_What to produce_
In the entries that follow, the lines from the one with "Given: Click the sidebar scroll-up arrow" through the one with "Click the pencil" are the ones to write out, exactly and with both ends included. Nothing else should appear.

_Task data_
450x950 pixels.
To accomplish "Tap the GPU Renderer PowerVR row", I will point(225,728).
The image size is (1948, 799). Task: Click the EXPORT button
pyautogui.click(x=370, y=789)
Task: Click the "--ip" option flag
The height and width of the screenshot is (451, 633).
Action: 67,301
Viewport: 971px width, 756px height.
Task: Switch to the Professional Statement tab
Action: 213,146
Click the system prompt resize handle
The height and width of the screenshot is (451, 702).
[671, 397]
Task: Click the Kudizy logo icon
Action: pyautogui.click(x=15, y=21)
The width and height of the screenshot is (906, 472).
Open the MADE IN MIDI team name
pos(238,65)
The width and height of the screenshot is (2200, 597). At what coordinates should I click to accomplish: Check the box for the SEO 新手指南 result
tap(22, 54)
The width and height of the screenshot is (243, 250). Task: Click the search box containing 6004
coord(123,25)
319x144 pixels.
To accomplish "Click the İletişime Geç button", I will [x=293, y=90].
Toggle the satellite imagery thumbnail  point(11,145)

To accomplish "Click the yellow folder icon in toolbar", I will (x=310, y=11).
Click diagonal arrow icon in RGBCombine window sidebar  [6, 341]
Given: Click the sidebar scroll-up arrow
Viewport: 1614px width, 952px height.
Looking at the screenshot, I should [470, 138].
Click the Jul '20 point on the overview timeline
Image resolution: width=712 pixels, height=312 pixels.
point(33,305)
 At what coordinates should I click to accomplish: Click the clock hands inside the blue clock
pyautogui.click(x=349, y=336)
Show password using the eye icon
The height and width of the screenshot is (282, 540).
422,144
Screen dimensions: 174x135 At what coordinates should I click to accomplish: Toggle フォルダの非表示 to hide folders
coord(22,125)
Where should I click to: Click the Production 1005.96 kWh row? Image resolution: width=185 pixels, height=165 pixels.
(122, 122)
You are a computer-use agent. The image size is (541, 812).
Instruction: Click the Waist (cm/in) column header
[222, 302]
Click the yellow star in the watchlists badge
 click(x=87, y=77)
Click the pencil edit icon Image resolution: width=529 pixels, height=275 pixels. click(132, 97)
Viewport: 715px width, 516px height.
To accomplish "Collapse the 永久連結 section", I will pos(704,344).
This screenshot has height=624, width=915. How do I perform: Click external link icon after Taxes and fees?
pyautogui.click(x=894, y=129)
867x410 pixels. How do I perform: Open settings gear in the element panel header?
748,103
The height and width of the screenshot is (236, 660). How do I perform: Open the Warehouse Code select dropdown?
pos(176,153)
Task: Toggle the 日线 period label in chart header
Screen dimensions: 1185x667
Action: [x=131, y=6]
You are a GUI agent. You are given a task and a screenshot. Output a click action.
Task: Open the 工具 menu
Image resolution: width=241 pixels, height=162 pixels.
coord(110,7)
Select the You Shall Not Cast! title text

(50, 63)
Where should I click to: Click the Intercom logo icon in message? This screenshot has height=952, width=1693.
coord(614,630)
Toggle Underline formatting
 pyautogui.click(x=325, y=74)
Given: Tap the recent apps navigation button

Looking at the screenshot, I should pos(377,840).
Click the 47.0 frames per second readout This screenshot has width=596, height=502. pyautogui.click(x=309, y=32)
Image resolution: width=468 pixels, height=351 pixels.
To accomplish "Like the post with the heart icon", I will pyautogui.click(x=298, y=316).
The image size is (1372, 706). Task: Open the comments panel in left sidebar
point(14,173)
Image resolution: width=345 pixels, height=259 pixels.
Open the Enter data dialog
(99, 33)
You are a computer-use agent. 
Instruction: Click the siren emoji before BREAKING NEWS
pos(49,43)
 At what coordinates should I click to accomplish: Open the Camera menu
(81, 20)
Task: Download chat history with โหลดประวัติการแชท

_Final answer_
Given: Click the sidebar scroll-up arrow
Viewport: 1614px width, 952px height.
Looking at the screenshot, I should [470, 138].
Click the Jul '20 point on the overview timeline
Image resolution: width=712 pixels, height=312 pixels.
point(33,305)
 At what coordinates should I click to accomplish: Click the clock hands inside the blue clock
pyautogui.click(x=349, y=336)
Show password using the eye icon
The height and width of the screenshot is (282, 540).
422,144
Screen dimensions: 174x135 At what coordinates should I click to accomplish: Toggle フォルダの非表示 to hide folders
coord(22,125)
Where should I click to: Click the Production 1005.96 kWh row? Image resolution: width=185 pixels, height=165 pixels.
(122, 122)
You are a computer-use agent. The image size is (541, 812).
Instruction: Click the Waist (cm/in) column header
[222, 302]
Click the yellow star in the watchlists badge
 click(x=87, y=77)
Click the pencil edit icon Image resolution: width=529 pixels, height=275 pixels. click(132, 97)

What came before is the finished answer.